La Fiesta debe continuar. La gente ser feliz. Esto es un mundo aparte. El Planeta de los Toros. Todo se acaba pero la gente está feliz. Y es que la ignorancia es la madre de la felicidad.
Orejas música, aplausos, rabos. Copas pre y post. Tertulias. Música. Pasodobles toreros. Homenajes a Marcial o a Manolete. Hoteles llenos. Luces en la plaza. Arena teñida de sangre. La animal y la racional. Luces en los hoteles. Furgonetas de toreros. La más racional de todas las fiestas. Vestigios de grandeza. Todo se ha ido al garete. La Fiesta expira y nadie se da ni cuenta.
La felicidad del gran público empaña todo de un positivismo irreal. Los aficionados están cabreados. Ganaderos convertidos en ganaduros. El ladrillo da paso al cortijo. Las relaciones sociales a los corrales. Todo ha cambiado. No queda ninguno de los de antes. Sólo los recuerdos. Formas de ir por la vida. Bien para pegar un pase a un tratante o bien para querer a una mujer. Bien para ser ganadero…
El ganadero no puede criar sus toros. Los toreros ya no saben torearlos. El sistema, dicen…quien sabe. Tener una hacienda con parrales. Casas en ruinas. Aires de grandeza pasada. Economía sostenible. Guerrillas que quedan contadas con los dedos de una mano. Luchan contra gigantes. Gigantes en falta de pasión. De superación. De torería. La guerra ha acabado. Hasta que se cansen de luchar. Otros han ido cayendo…
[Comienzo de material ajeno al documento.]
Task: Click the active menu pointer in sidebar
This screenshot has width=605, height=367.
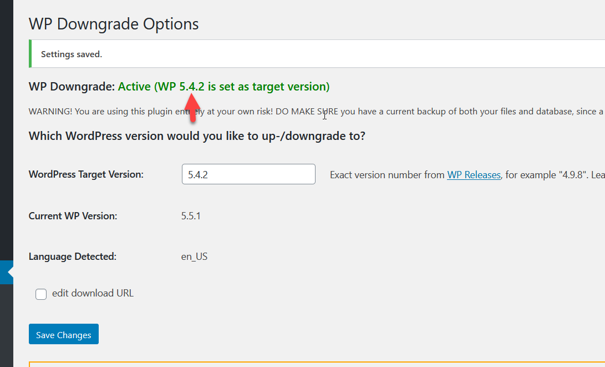Action: coord(9,272)
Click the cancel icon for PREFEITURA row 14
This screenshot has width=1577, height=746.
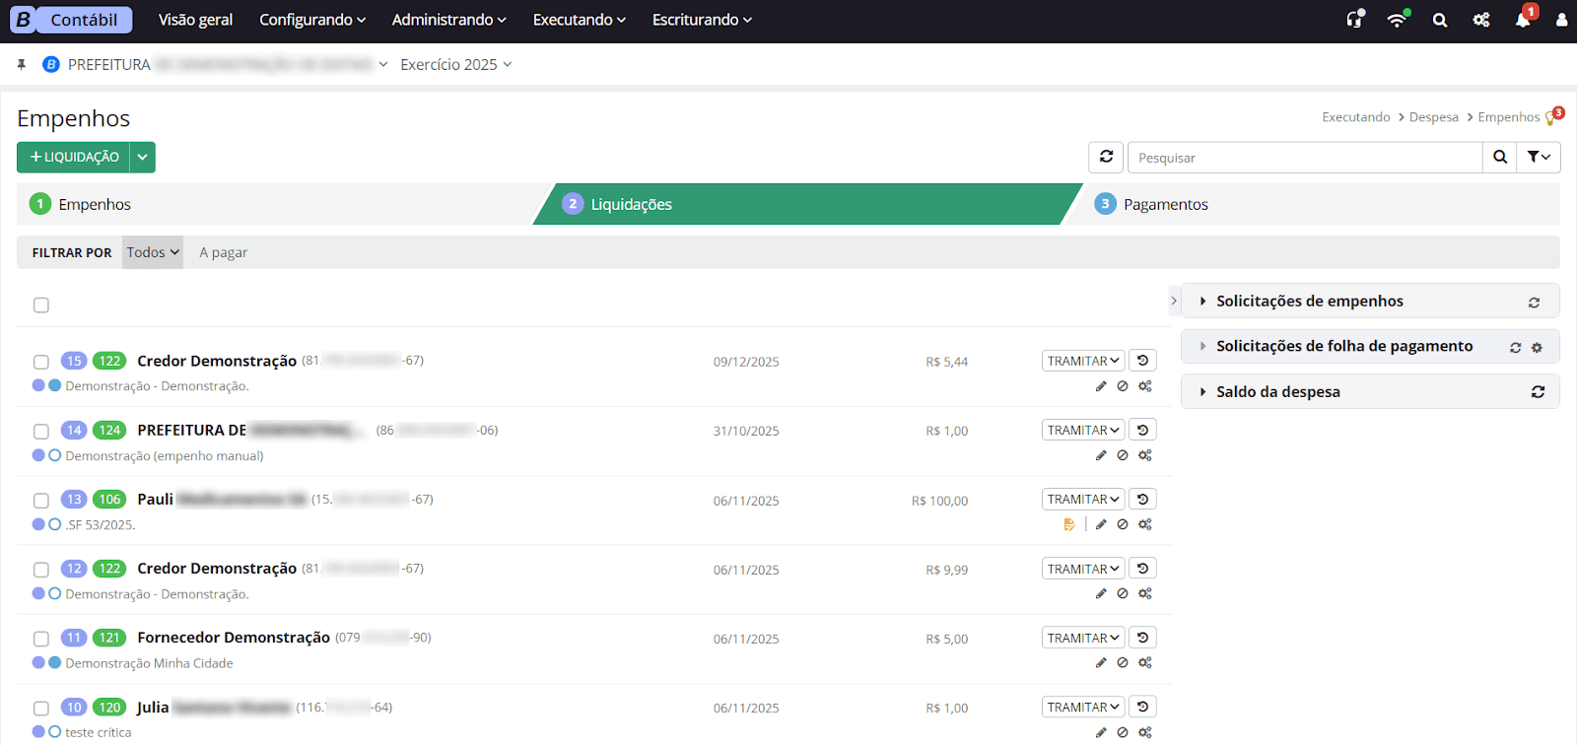(1123, 455)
Tan solo quedan cenizas. Las que se apoltronan en los cementerios de los pueblos. Pasado grandioso enterrado bajo panteones. Cenizas. Las de la leña del invierno. Llegará otro invierno y mirarás la leña arder. Tertulias al calor de una chimenea. “Tal este año”… “si un toro me embiste en”…”.la afición me espera”…..”puede que a este torero le de por torear mis toros”…..de ilusiones se vive. Los toreros no quieren torear tus toros. Este año será como el anterior y el anterior. Aunque el toro embista pocos se acordarán de él, de hecho puede que ni lo entiendan. La afición ya no tiene fuerza. Los veedores no pasan por casa. El empresario no llama. Economía insostenible. Mejor pasarse al manso. O al cochino. ¿Qué más da si no puedo ser lo que realmente soy? La capitulación del toro ha llegado.
Los toreros ya no lo son tanto. Torean mejor que nunca pero se respetan menos que nunca. Valor sereno y monofaena ante monotoro. Sin incógnitas. Sin grandeza. Sin misterio.
En Barcelona están a punto de darnos la puntilla. Una plaza menos. ¿Qué mas da si sólo quedaba una en Cataluña? Dónde estuvimos cuando cerraron todas las demás? ¿Quién tiene la culpa de esto? No miremos hacia otro lado. Si no quisiésemos no habría ocurrido. Sólo han pensado en llevárselo crudo.
“Amo no corra que son molinos de viento”……no. Son gigantes. Un espejo en el que nos reflejamos nosotros mismos. Gigantes inertes con asas en lugar de brazos que se mueven por la fuerza del viento incapaces de dirigir su propio destino. El fiel reflejo de lo que somos nosotros mismos.